Data excerpts Start Marker

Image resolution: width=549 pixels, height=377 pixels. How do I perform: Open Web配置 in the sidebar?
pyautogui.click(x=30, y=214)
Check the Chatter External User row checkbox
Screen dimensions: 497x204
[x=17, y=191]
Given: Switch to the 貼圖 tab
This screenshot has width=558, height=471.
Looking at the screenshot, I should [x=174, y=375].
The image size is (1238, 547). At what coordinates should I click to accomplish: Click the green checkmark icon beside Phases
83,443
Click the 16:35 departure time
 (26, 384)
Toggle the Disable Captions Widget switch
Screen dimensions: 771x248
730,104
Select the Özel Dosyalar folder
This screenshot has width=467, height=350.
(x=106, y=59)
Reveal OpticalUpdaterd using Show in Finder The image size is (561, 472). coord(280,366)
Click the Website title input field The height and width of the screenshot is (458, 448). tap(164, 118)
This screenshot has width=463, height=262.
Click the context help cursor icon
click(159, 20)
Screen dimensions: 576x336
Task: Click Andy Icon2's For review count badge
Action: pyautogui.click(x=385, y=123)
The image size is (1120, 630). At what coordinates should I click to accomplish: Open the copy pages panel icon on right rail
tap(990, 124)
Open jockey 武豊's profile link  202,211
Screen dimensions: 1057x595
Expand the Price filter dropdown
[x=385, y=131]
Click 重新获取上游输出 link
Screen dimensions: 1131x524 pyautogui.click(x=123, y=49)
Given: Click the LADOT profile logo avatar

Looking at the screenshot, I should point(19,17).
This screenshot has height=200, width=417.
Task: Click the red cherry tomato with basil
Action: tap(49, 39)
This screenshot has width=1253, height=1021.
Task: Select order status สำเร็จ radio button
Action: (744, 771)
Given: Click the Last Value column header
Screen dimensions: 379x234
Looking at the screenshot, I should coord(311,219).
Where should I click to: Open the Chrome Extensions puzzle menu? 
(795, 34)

Data excerpts End Marker

▸ **What you will do**: Every word of the data above should be given again, exactly as it stands.

▸ **Task output**:
Image resolution: width=549 pixels, height=377 pixels. How do I perform: Open Web配置 in the sidebar?
pyautogui.click(x=30, y=214)
Check the Chatter External User row checkbox
Screen dimensions: 497x204
[x=17, y=191]
Given: Switch to the 貼圖 tab
This screenshot has width=558, height=471.
Looking at the screenshot, I should [x=174, y=375].
The image size is (1238, 547). At what coordinates should I click to accomplish: Click the green checkmark icon beside Phases
83,443
Click the 16:35 departure time
 (26, 384)
Toggle the Disable Captions Widget switch
Screen dimensions: 771x248
730,104
Select the Özel Dosyalar folder
This screenshot has width=467, height=350.
(x=106, y=59)
Reveal OpticalUpdaterd using Show in Finder The image size is (561, 472). coord(280,366)
Click the Website title input field The height and width of the screenshot is (458, 448). tap(164, 118)
This screenshot has width=463, height=262.
Click the context help cursor icon
click(159, 20)
Screen dimensions: 576x336
Task: Click Andy Icon2's For review count badge
Action: pyautogui.click(x=385, y=123)
The image size is (1120, 630). At what coordinates should I click to accomplish: Open the copy pages panel icon on right rail
tap(990, 124)
Open jockey 武豊's profile link  202,211
Screen dimensions: 1057x595
Expand the Price filter dropdown
[x=385, y=131]
Click 重新获取上游输出 link
Screen dimensions: 1131x524 pyautogui.click(x=123, y=49)
Given: Click the LADOT profile logo avatar

Looking at the screenshot, I should point(19,17).
This screenshot has height=200, width=417.
Task: Click the red cherry tomato with basil
Action: tap(49, 39)
This screenshot has width=1253, height=1021.
Task: Select order status สำเร็จ radio button
Action: (744, 771)
Given: Click the Last Value column header
Screen dimensions: 379x234
Looking at the screenshot, I should coord(311,219).
Where should I click to: Open the Chrome Extensions puzzle menu? 
(795, 34)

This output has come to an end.